After downloading Winzip ( winzip80.exe is latest version) save it to a folder such as "My Downloads" or what ever folder you want, so you can find it. If you have an older version remove it first by going to START/SETTINGS/CONTROL PANEL, then double click on ADD/REMOVE PROGRAMS. See if Winzip is on the list, if Winzip is there, then click on it to high light, then click on the Remove button to uninstall it.

Now you are ready to install Winzip by finding your file using Windows Explorer ( file management tool) and doing a double click on your downloaded file (winzip80.exe), or go to START/RUN, type in C:\My Downloads\winzip80.exe and click on OK. The program called WINZIP will install itself and put icons on the Start Up menu, the Desk Top and in the Program listing. (I delete the one on the Desk Top with a right click and selecting Delete). Now we are ready to unzip those compressed files received from email, web, etc.
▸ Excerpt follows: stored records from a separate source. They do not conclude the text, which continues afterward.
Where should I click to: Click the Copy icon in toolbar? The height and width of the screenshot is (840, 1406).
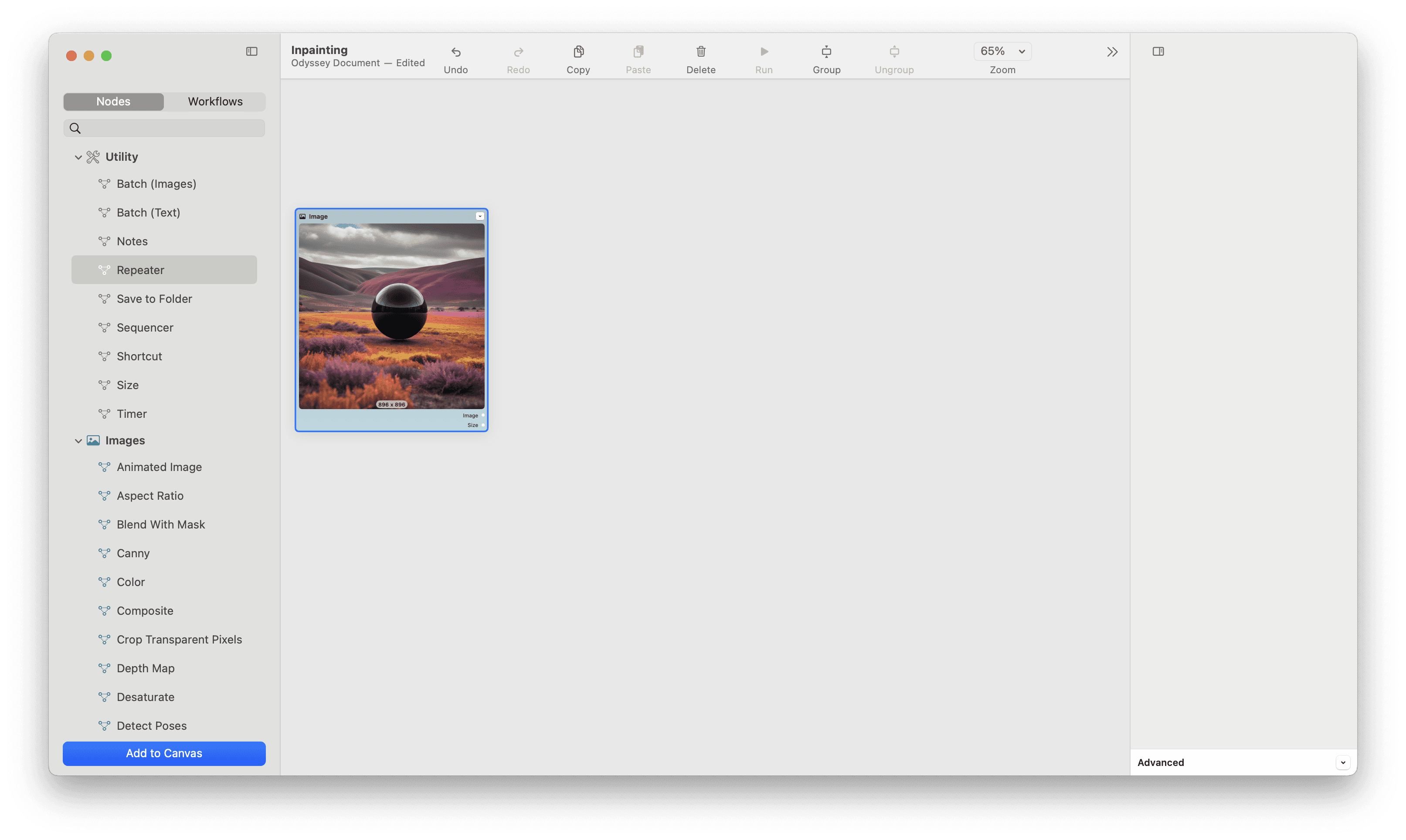[578, 51]
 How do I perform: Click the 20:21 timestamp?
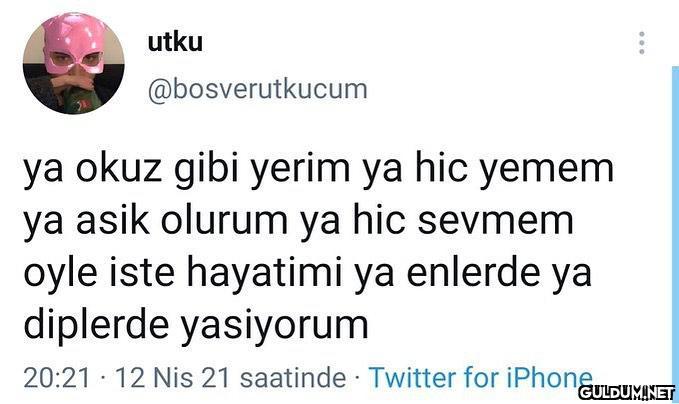(57, 378)
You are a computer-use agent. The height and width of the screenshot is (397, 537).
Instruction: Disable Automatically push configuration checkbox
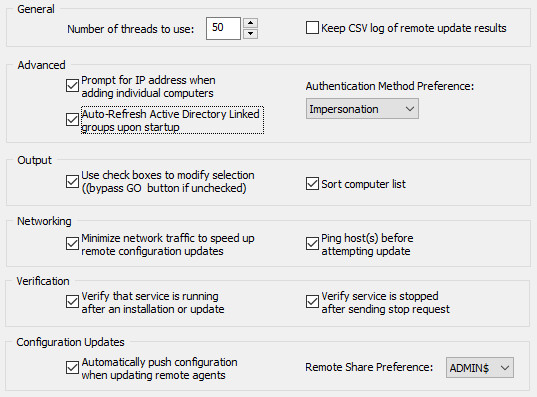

To unzip a file is very easy, just select your file and do a double click, Winzip will automatically come up showing you what is in the zip file. Go to the top right and click on EXTRACT! This will bring up the menu that allows you to select the folder you wish to extract and save the file(s). After you have the folder selected click on the EXTRACT button. That's all there is, now you can go to your folder and work your extracted or unzipped file(s).

If your unzipped files are picture files and you double click on them they will come up in Windows Paint (*.bmp) or Internet Explorer (*.jpg, *.gif, etc), unless you have a photo program. If the files are text files your will see them in Notepad or wordpad, or you can view them in your word processor. If they are PDF (Portable Document Format) files then we need a special program called Acrobat Reader by Adobe.

To get your free Acrobat Reader, go to the Adobe web site at:
Save your file (ar40eng.exe) in your special folder such as "My Downloads". Before installing this program be sure you remove the old version (this is version 4) just like we did for Winzip. Now go to your special folder and locate the acrobat file and double click to install it, or go to START/RUN and enter C:\My Downloads\ar40eng.exe, then click on OK. Restart windows!

Once this is installed and windows is back up, you can double click on any PDF file and the Acrobat Reader will come up automatically.

I hope this helps people to read those email attachments and program manuals!

Note: Bob Elgines is Editor for the Colorado River Computer Club user group located in Lake Havasu City, Arizona.